SULSELSATU.com, JAKARTA – Anggota DPR RI Supriansa tidak habis pikir melihat langkah Otoritas Jasa Keuangan (OJK) terhadap Bank Bukopin yang memberikan dukungan kepada investor asing dalam hal ini Kookmin Bank Korea sebagai saham pengendali Bukopin.

“Langkah yang dilakukan oleh OJK terkait Bank Bukopin dengan hadirnya bank asing Kookmin patut dipertanyakan” kata Supriansa, Selasa (23/6/2020).

Anggota Fraksi Golkar DPR RI tersebut mencontohkan surat OJK yang di tujukan kepada President & Chief Executive officer KB Kokmin Bank dimana dalam surat itu secara terang-terangan OJK memberikan dukungan kepada Kookmin Bank Korea untuk menjadi pemegang Saham Pengendali di BBKP.

“Ada apa OJK memberikan dukungan kepada Kokmin bank untuk menjadi pemegang saham pengendali. Bukankah berdasarkan UU Perseoroan menjelaskan bahwa terkait struktur pemegang saham pengendali telah di putuskan dalam RUPS atau Rapat Umum Pemegang Saham,” tanyanya heran.

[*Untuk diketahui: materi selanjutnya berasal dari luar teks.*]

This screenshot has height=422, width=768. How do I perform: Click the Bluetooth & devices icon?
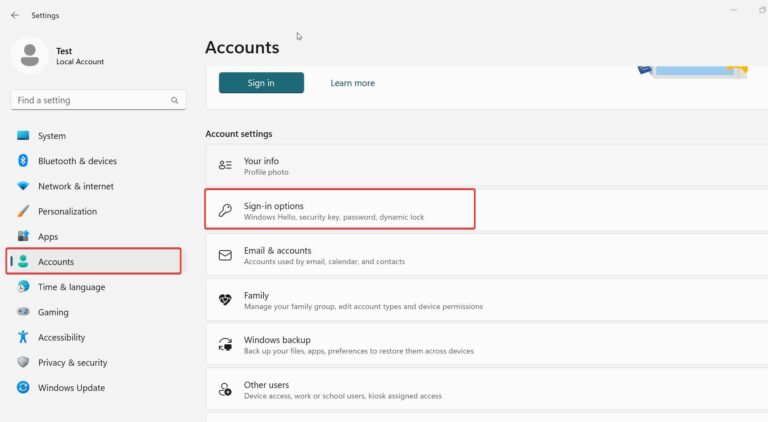pos(23,161)
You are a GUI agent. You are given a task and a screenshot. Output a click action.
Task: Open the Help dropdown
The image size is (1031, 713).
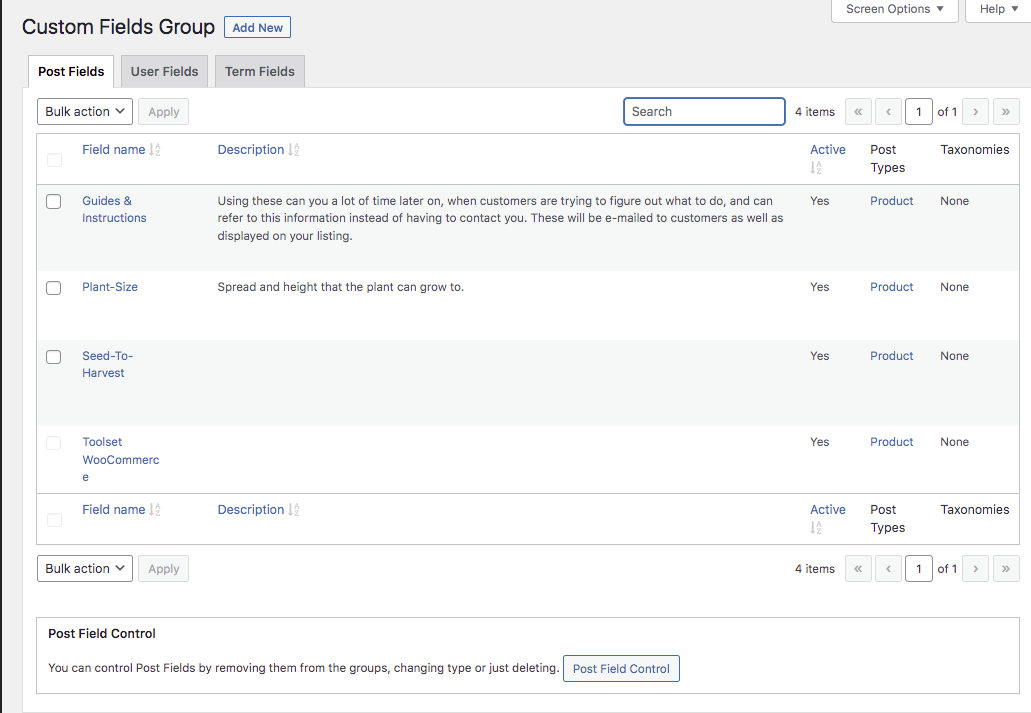[x=998, y=9]
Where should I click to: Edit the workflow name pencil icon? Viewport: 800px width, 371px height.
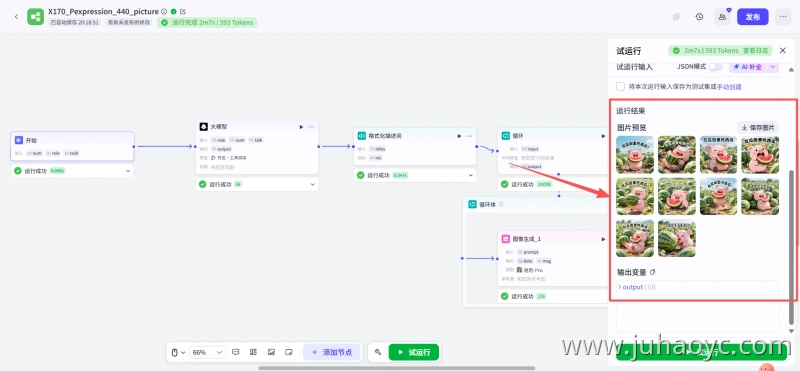pos(183,11)
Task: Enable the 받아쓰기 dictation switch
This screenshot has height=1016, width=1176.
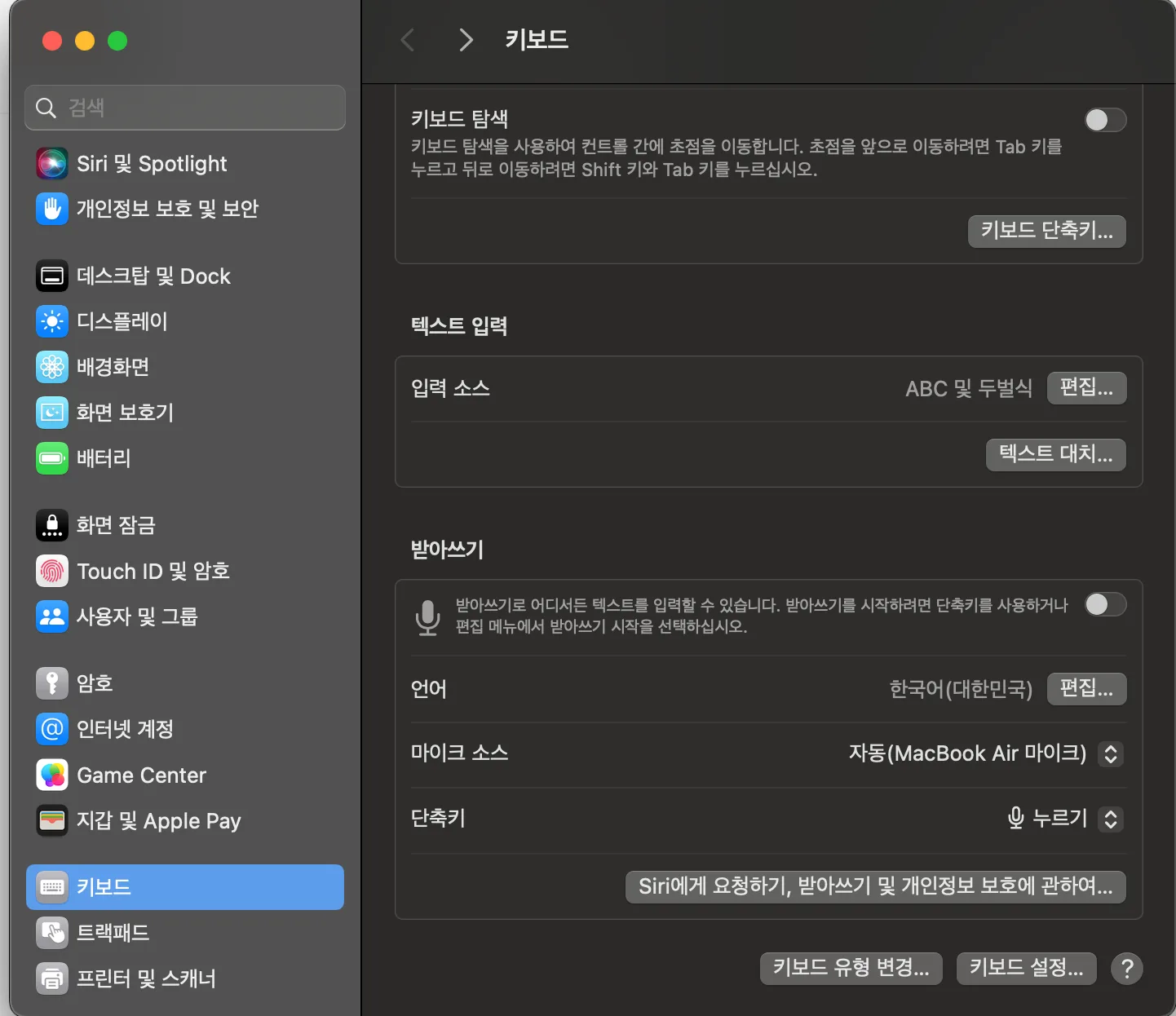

Supriansa khawatir jangan sampai OJK menggadaikan kewenangannya demi membela kepentingan Bank Asing Kookmin Bank.

Mengapa kata Supriansa OJK tidak memilih pemerintah saja sebagai pemegang saham mayoritas serta pemegang saham pribumi?

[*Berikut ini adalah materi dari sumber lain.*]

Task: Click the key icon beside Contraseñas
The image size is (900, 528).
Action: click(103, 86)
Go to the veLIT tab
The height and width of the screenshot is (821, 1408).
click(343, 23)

“Sepantasnya membela pemegang saham pemerintah Indonesia atau pribumi di banding asing. Saya mencium aroma kurang sedap soal ini,” tegas Supriansa yang berlatar belakang aktivis LSM tersebut.

Dia berharap jangan sampai terjadi penyalagunaan wewenang dalam proses pengendalian Bank Bukopin. Jika terjadi penyalahgunaan.

“Maka saya berharap pihak penyidik Kapolri, Jaksa Agung atau KPK untuk turun melakukan investigasi,” imbuh Mantan Wabup Soppeng ini.

Terkait masalah tersebut Supriansa mengusulkan kepada presiden untuk membubarkan saja OJK, karena kehadirannya tidak memberi hal positif bagi perbankan dan non bank sekaligus perasuransian di Indonesia.

“Saya berharap, masalah Bukopin dimasukan dalam pembahasan Panja penegakan hukum di komisi 3,” kata Supriansa yang akan mengusulkan ke komisinya.